* _READING PASSAGE_:
□ □ □ □ □
Identical twins Georgia and Bessi live in the loft of 26 Waifer Avenue in Neasden, London. It is their place, one of strawberry-scented beanbag chair, a view of the apple trees, and very important decisions, and all visitors must knock on the door marked 26a before entering.
Downstairs is a less harmonious world: Ida, the twins’ Nigerian mother, puts cayenne pepper on Yorkshire pudding and can only assuage her bouts of desperate homesickness with five-hour baths and long conversations in Edo with her own absent mother; Aubrey, their Derbyshire-born father, shouts “Haddock!” in frustration with his house full of women, and angrily roams the streets of Neasden to escape his demons. Older sister Bel discovers sex, high heels, and organic hairdressing, and baby sister Kemy is obsessed with Michael Jackson. The twins plan their own flapjack empire as the ticket to a shining future for two.
But as Georgia and Bessi grow up, discovering the temptations and dangers of London in the 1980s and 90s, the realities of separateness and of solitude crowd in. Each must decide on her own path to adulthood and pursue it — and discover if she can face the future as only one.
Wickedly funny and devastatingly moving, 26a is part fairytale, part nightmare. It moves from the mundane to the magical, the particular to the universal with exceptional flair and imagination. It is for everyone who remembers their childhood, and anyone who knows what it is to lose it.
□ □ □ □ □
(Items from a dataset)

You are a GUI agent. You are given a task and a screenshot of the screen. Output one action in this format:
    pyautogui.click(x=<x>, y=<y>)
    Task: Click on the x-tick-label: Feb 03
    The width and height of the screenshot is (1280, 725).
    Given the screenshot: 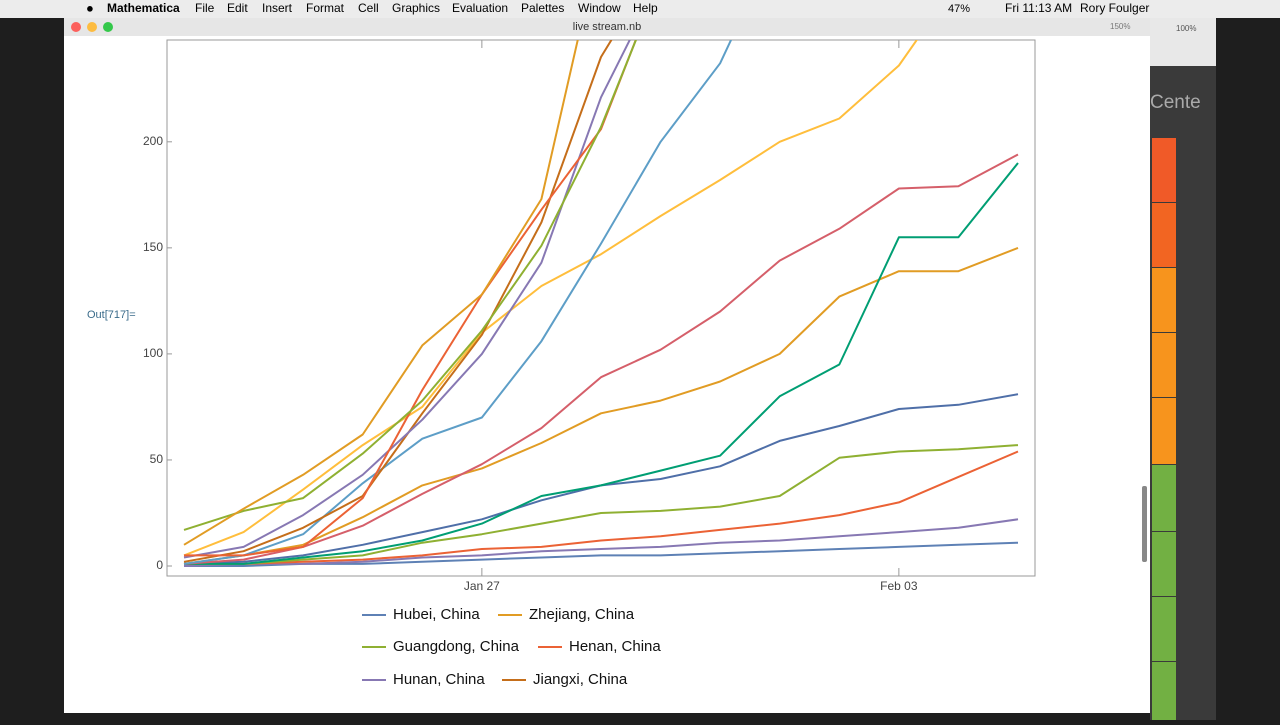 What is the action you would take?
    pyautogui.click(x=899, y=586)
    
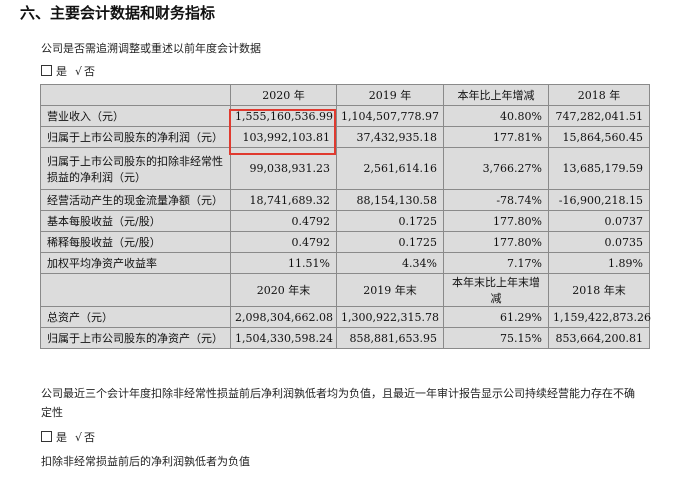  I want to click on value-cell: 177.81%, so click(496, 137).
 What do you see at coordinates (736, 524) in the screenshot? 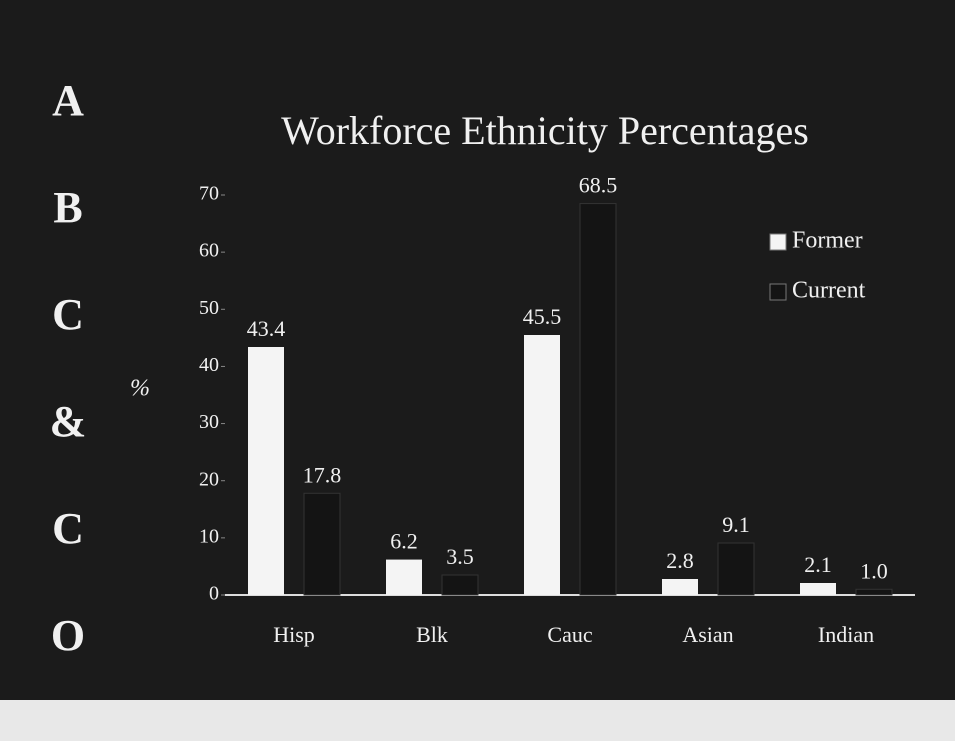
I see `data-label: 9.1` at bounding box center [736, 524].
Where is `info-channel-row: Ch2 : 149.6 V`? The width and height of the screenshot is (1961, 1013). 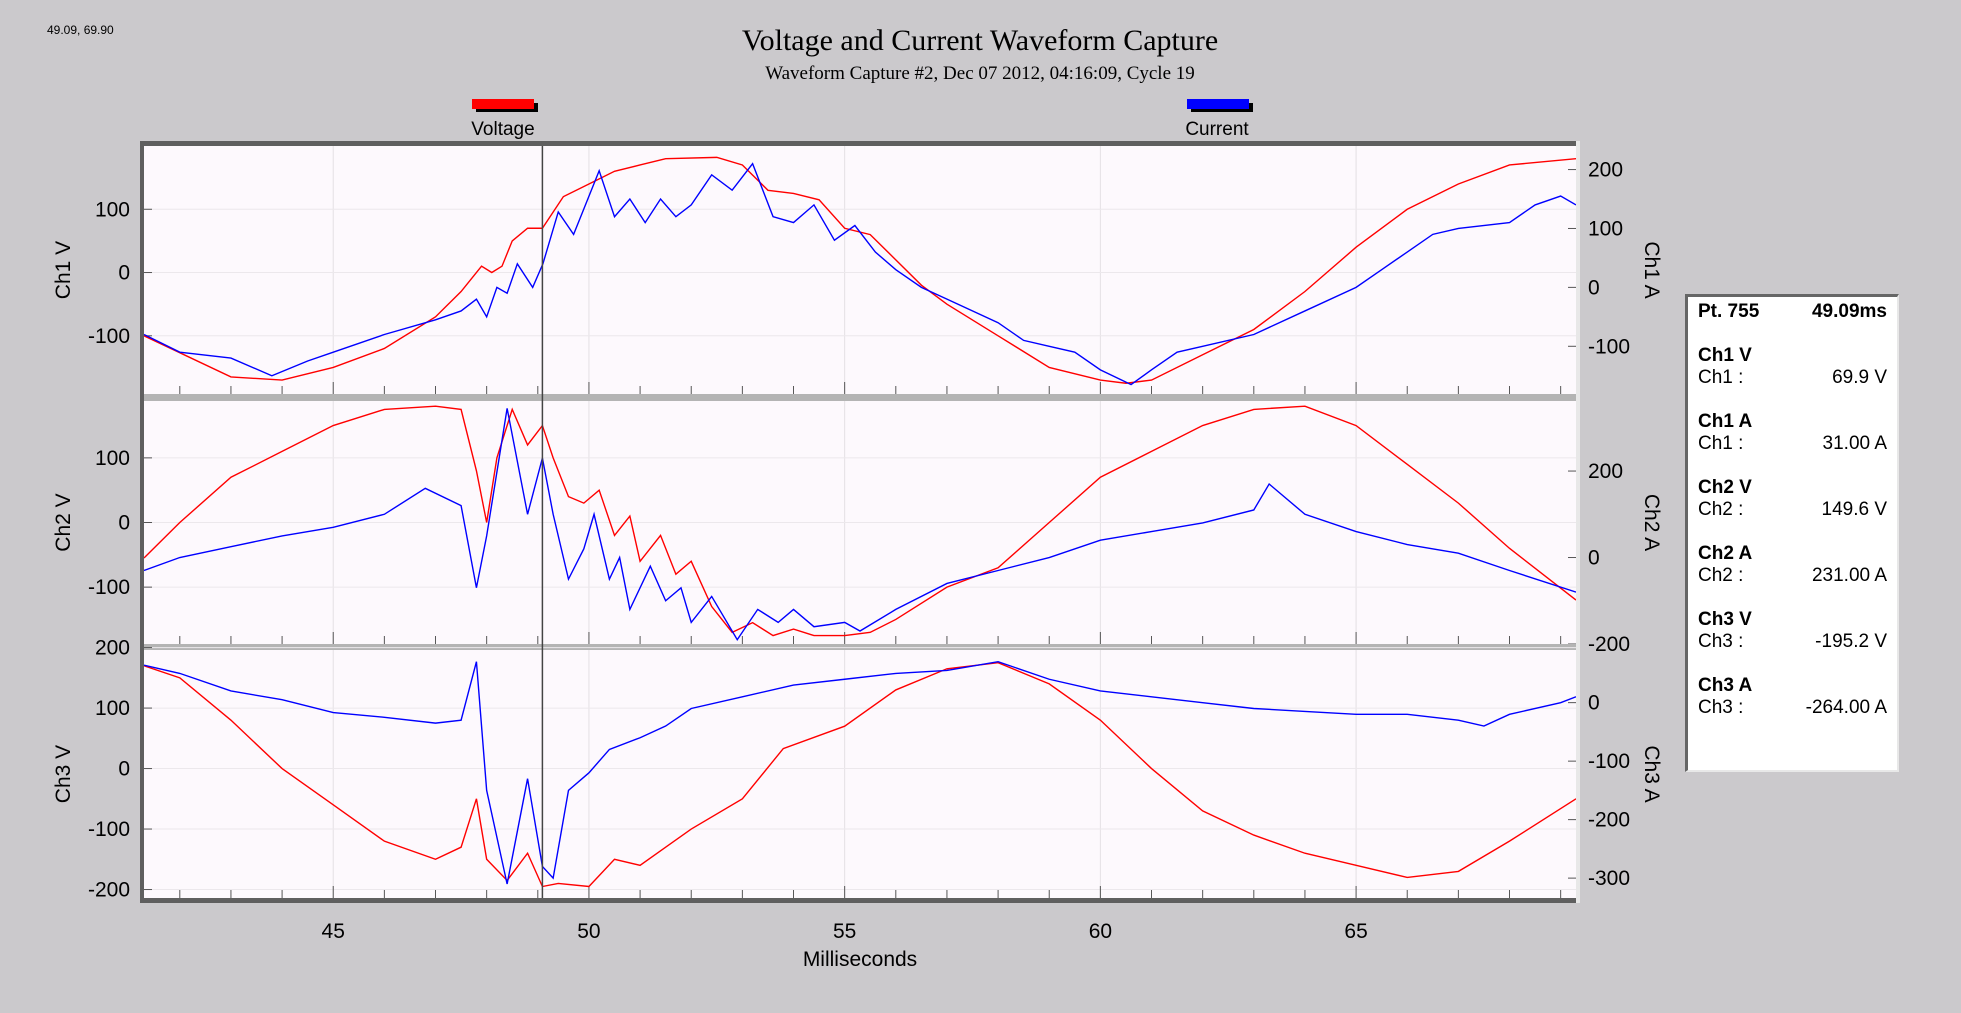 info-channel-row: Ch2 : 149.6 V is located at coordinates (1792, 510).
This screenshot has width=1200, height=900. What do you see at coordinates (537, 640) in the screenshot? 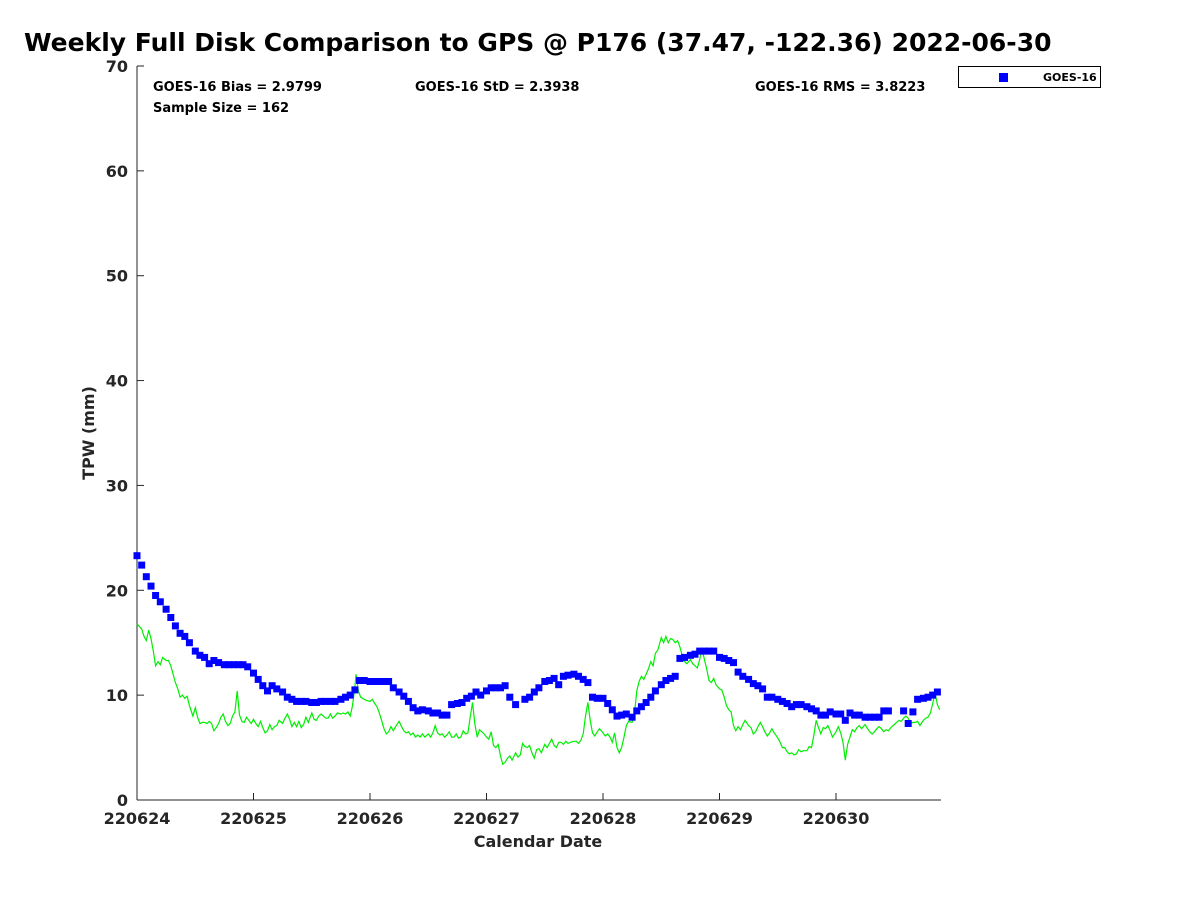
I see `goes16-marker-series` at bounding box center [537, 640].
□ □ □ □ □
In the book description, print everything from "Downstairs is a" down to "as only one.". These items were drawn from a separate source and are not connected to the book description.

* _TASK SOLUTION_:
Downstairs is a less harmonious world: Ida, the twins’ Nigerian mother, puts cayenne pepper on Yorkshire pudding and can only assuage her bouts of desperate homesickness with five-hour baths and long conversations in Edo with her own absent mother; Aubrey, their Derbyshire-born father, shouts “Haddock!” in frustration with his house full of women, and angrily roams the streets of Neasden to escape his demons. Older sister Bel discovers sex, high heels, and organic hairdressing, and baby sister Kemy is obsessed with Michael Jackson. The twins plan their own flapjack empire as the ticket to a shining future for two.
But as Georgia and Bessi grow up, discovering the temptations and dangers of London in the 1980s and 90s, the realities of separateness and of solitude crowd in. Each must decide on her own path to adulthood and pursue it — and discover if she can face the future as only one.